◆ **Task directions**: Rewrite the material starting at the line containing "Click Local_policy badge for 209.85.220.69" and ending at the line containing "pyautogui.click(x=21, y=103)", replacing "Underline" with "Bold" and leaving everything else unchanged.

◆ **Recorded data**:
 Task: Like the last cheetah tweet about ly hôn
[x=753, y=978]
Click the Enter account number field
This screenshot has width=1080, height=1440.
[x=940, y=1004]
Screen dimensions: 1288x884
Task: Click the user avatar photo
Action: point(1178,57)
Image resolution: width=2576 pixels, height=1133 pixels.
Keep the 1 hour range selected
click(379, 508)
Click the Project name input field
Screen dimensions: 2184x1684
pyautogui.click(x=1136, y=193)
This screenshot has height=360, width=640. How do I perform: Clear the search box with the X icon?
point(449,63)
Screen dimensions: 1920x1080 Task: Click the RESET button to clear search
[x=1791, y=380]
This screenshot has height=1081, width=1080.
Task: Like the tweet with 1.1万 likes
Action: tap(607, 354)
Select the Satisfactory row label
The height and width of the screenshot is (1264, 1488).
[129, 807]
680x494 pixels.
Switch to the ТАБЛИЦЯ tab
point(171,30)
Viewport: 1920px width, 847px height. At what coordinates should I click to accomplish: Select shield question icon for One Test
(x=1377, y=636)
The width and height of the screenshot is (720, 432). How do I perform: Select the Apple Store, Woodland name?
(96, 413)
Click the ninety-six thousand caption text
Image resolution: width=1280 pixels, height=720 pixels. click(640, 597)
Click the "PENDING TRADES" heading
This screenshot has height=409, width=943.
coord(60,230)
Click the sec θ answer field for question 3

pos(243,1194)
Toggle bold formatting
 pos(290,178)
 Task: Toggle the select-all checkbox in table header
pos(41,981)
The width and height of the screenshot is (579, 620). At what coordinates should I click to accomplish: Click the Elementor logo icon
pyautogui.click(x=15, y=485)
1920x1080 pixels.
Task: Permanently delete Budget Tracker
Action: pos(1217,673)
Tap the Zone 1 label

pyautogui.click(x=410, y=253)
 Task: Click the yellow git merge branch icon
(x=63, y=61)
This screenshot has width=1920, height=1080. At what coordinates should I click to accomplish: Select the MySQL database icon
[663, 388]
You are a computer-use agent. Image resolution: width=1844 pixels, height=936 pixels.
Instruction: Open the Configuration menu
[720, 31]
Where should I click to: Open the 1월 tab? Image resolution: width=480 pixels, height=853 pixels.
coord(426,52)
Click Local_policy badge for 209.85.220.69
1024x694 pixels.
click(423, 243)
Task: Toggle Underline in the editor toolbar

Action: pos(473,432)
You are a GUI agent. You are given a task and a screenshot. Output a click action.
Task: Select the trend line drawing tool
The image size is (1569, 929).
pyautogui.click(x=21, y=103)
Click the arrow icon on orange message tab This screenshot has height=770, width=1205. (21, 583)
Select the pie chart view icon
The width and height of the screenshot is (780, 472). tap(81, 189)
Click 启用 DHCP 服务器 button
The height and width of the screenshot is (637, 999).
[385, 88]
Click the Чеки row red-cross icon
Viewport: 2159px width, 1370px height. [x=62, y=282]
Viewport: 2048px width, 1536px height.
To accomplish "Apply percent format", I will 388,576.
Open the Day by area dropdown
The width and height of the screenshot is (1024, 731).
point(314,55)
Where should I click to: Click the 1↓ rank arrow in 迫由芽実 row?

◆ **Task response**:
Click Local_policy badge for 209.85.220.69
1024x694 pixels.
click(423, 243)
Task: Toggle Bold in the editor toolbar

Action: pos(473,432)
You are a GUI agent. You are given a task and a screenshot. Output a click action.
Task: Select the trend line drawing tool
The image size is (1569, 929).
pyautogui.click(x=21, y=103)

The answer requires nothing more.